Task brief
Please copy every line of the records starting at the one containing "About [tab] (231, 255)" and ending at the one containing "События (342, 16)", with each coordinate in the answers shifted up by 117. Leave the picture lines out.

[Screen-element location records]
★ ★ ★ ★ ★

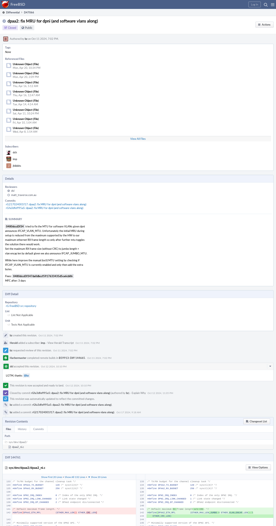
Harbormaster (18, 358)
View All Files (138, 139)
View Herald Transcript (60, 343)
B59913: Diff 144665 (72, 358)
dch (15, 152)
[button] (272, 4)
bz (26, 39)
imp (15, 159)
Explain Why (139, 393)
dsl (12, 191)
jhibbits (17, 166)
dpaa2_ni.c (18, 447)
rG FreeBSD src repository (21, 306)
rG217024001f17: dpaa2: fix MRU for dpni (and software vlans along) (46, 204)
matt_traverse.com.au (23, 195)
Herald (14, 343)
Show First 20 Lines (51, 477)
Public (28, 28)
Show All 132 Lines (75, 477)
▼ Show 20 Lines (97, 477)
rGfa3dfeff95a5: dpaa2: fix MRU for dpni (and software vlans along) (44, 208)
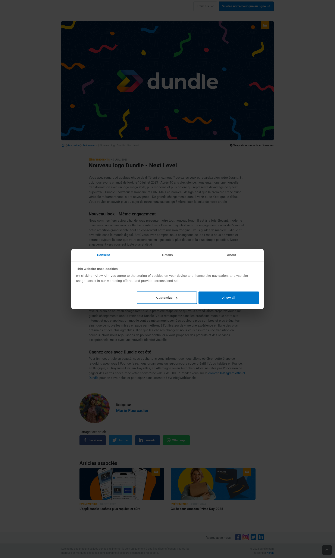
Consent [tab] (103, 255)
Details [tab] (167, 255)
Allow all (228, 297)
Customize (167, 297)
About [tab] (231, 255)
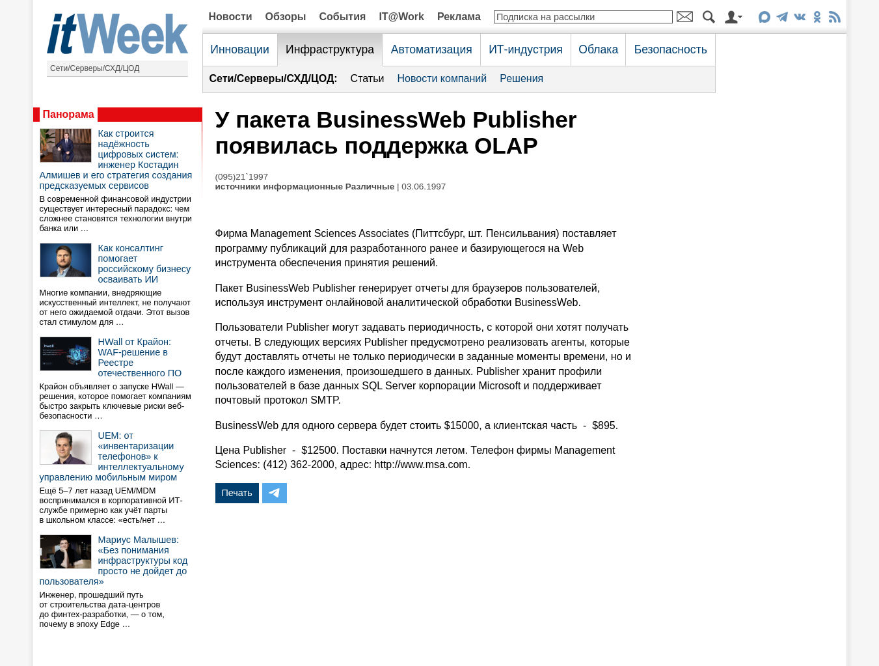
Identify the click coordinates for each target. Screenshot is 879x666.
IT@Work (401, 16)
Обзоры (285, 16)
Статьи (368, 78)
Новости (230, 16)
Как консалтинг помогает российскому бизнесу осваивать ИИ (144, 263)
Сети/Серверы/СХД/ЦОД (94, 68)
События (342, 16)
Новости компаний (442, 78)
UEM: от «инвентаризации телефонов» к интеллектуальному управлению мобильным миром (112, 456)
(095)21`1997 (242, 177)
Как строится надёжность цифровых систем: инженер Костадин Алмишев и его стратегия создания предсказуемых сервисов (116, 159)
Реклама (459, 16)
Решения (521, 78)
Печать (237, 493)
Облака (598, 49)
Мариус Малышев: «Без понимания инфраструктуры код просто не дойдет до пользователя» (114, 560)
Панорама (68, 114)
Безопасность (670, 49)
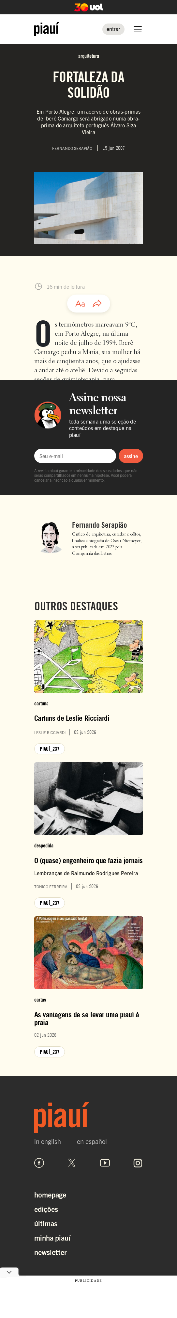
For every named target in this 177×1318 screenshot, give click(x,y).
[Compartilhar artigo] (97, 304)
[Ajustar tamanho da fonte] (80, 304)
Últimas (45, 1223)
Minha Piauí (52, 1237)
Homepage (50, 1194)
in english (47, 1141)
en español (92, 1141)
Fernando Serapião (99, 525)
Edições (46, 1208)
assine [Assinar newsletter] (131, 456)
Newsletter (50, 1251)
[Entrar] (113, 29)
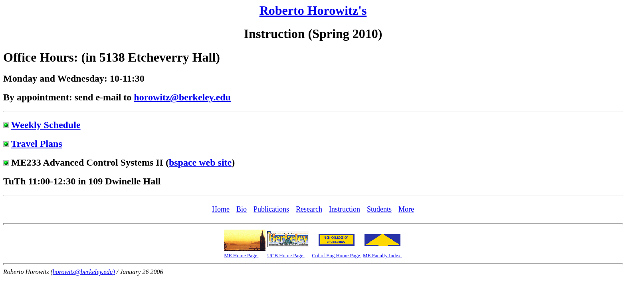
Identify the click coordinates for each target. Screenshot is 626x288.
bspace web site (200, 162)
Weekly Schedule (46, 125)
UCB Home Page (286, 255)
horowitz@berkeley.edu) (84, 271)
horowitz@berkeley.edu (182, 97)
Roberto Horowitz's (313, 10)
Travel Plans (36, 143)
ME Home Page (241, 255)
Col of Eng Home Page (336, 255)
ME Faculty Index (382, 255)
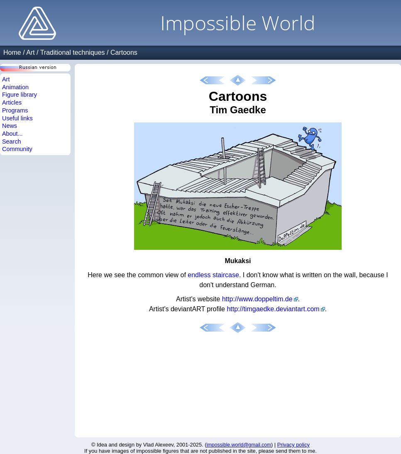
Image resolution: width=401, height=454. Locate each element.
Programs (15, 110)
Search (11, 141)
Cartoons (123, 52)
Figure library (19, 94)
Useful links (17, 118)
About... (12, 133)
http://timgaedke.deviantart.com (273, 308)
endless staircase (213, 274)
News (9, 125)
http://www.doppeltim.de (257, 299)
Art (30, 52)
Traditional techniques (72, 52)
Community (17, 149)
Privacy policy (293, 445)
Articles (12, 102)
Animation (15, 87)
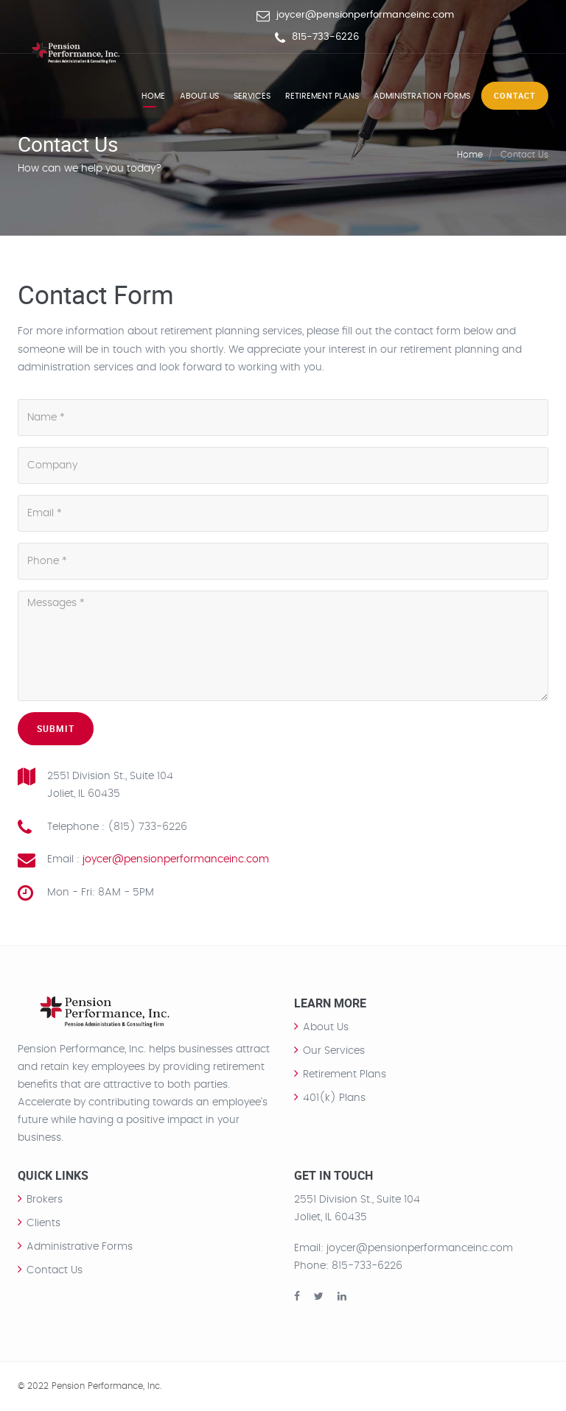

★ ★ ★ ★ ★

Output of the task
About [tab] (348, 372)
Identify the click coordinates for each target. Screenshot is 879x666.
IT@Work (518, 133)
Обзоры (402, 133)
Статьи (485, 195)
Новости (347, 133)
Как консалтинг помогает российскому бизнесу осваивать ИИ (261, 380)
Сети/Серверы/СХД/ЦОД (211, 185)
События (459, 133)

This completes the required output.